C'est tout sauf impossible, la décision de Hülk de rester chez
Force India prouvant que son objectif n°1 demeure la F1. La
présence probable de Frédéric Vasseur en tant que soit directeur
sportif soit team manager de Renault pourrait permettre de
convaincre Nico. Ensemble, chez ART, ils ont remporté les titres F3
et GP2. Encore, donc, une belle histoire à écrire.
Puiser chez Toro Rosso ?
Deuxième choix... Carlos Sainz Jr. L'Espagnol est l'une des
surprises de la saison. Annoncé sur le papier comme de la chaire
pour le canon Hollandais Verstappen, le fils du double champion du
monde des rallyes fait mieux que de se défendre. Il va vite, très
vite et est constant en course. Cela se voit moins dans le second
exercice, le manque de fiabilité de sa monture et de son moteur
l'handicapant fortement. En plus, Sainz a gagné deux des formules
de promotion de Renault (la 2.0 et la 3.5), il est espagnol
(nationalité qui rappelle Alonso et les deux titres de 2005 et
2006), il a du charisme et il a une bonne gueule, ce qui ne gâche
rien ! Carlos sera bientôt à l'étroit dans la famille Red Bull,
surtout que Max Verstappen est clairement le chouchou.

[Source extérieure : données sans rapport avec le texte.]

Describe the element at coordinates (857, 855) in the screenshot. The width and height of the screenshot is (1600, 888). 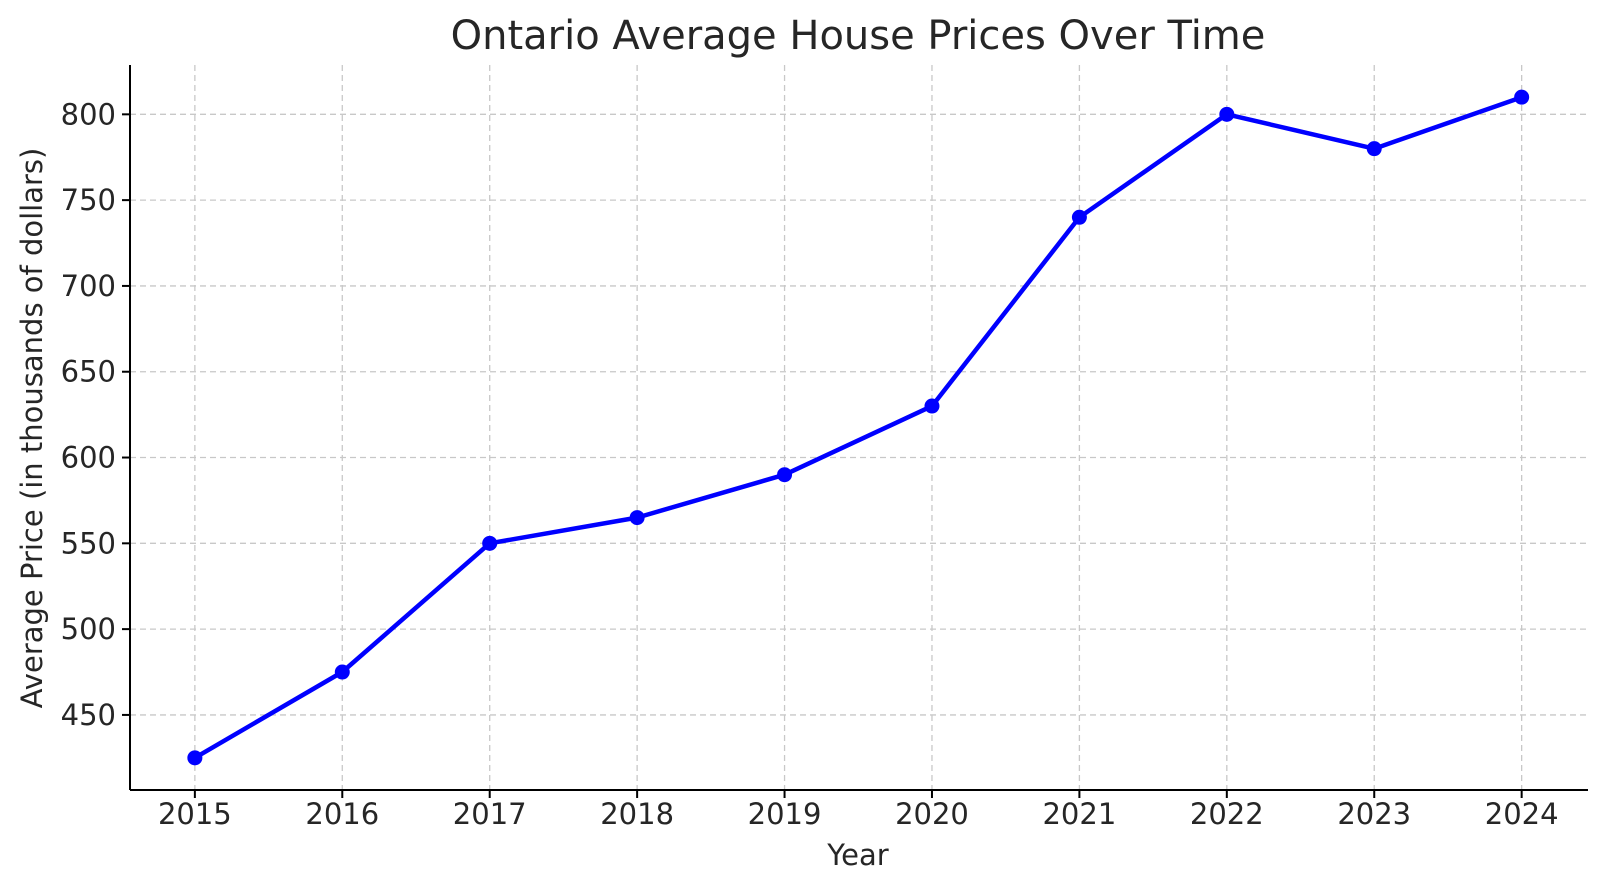
I see `x-axis-label: Year` at that location.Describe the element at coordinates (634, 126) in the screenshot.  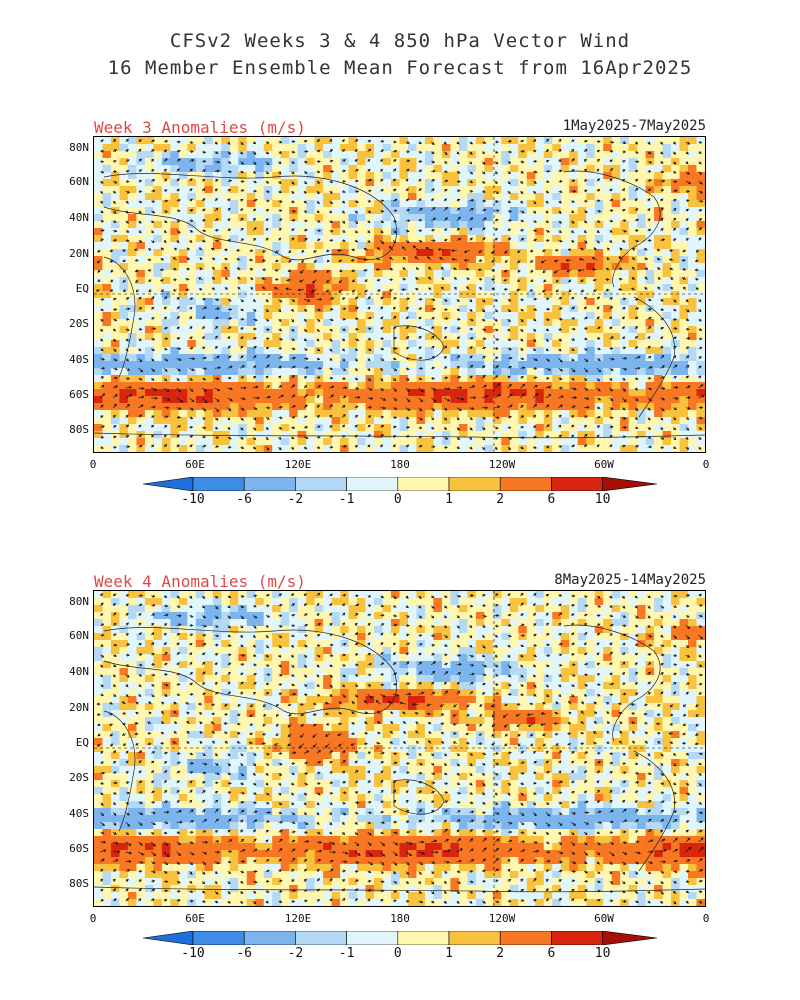
I see `panel-dates: 1May2025-7May2025` at that location.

Grosjean-Sainz Jr : c'est un peu notre choix de coeur et de
raison.
Troisième choix... Max Verstappen. Si le Hollandais est vraiment la
future star que les top team voudront s'arracher dès 2017, autant
que Renault met le paquet maintenant sur lui. Ce pourrait un
excellent coup, façon Alonso en 2002, quand l'Espagnol était encore
dans le radar de Ferrari. Mais Verstappen est sans doute pieds et
poings liés à Red Bull. Et pas sûr qu'il ait envie de tenter un
coup de poker, en attendant les propositions de Ferrari, Red Bull
et peut-être Mercedes.
Puiser chez Toro Rosso parait une des meilleures options de
Renault. Le constructeur français les côtoyant depuis un an, la
communication ne repartirait pas de zéro, et même si les
performances moteur laissent à désirer en 2015, un pilote peut très
bien se laisser tenter par une place chez un constructeur de
premier plan.
Et en 2017 ?
En revanche, le marché des transferts va exploser pour 2017.
C'est désormais acté avec plusieurs fins de contrat, dont Räikkönen
et Rosberg. Renault a surtout le regard tourné vers cette
échéance-là, pour vraiment lancer son projet. Justement, Nico
Rosberg pourrait être un excellent choix pour Renault. Il est
encore jeune, sort de sept saisons avec Mercedes où il a connu
l'excellence des méthodes de travail, et voudra se relancer après
avoir subi le joug d'Hamilton. Il est intelligent, bon metteur au
point. Il ferait un bon choix. Idem pour Daniel Ricciardo, pilote
rapide et très populaire, également lié à Renault dans les formules
de promotion. Mais on n'en est pas encore là, Renault devant déjà
se décider et réussir la future délicate année de transition. Rien
ne lui sera épargné en cas de déception dès 2016.
Conclusion :
Si Grosjean/Pérez parait le plus probable pour cette saison 2016 de
transition et de lancement, cette association ne nous convainc pas.
Pas assez forte, sportivement et surtout symboliquement. Au
contraire d'un duo 100% français Grosjean/Vergne ou Grosjean/Ocon,
et aussi et surtout d'un Grosjean/Hülkenberg ou Grosjean/Sainz. A
Renault maintenant de conclure son retour et de faire son annonce.
On saura alors quelle histoire ils comptent nous raconter.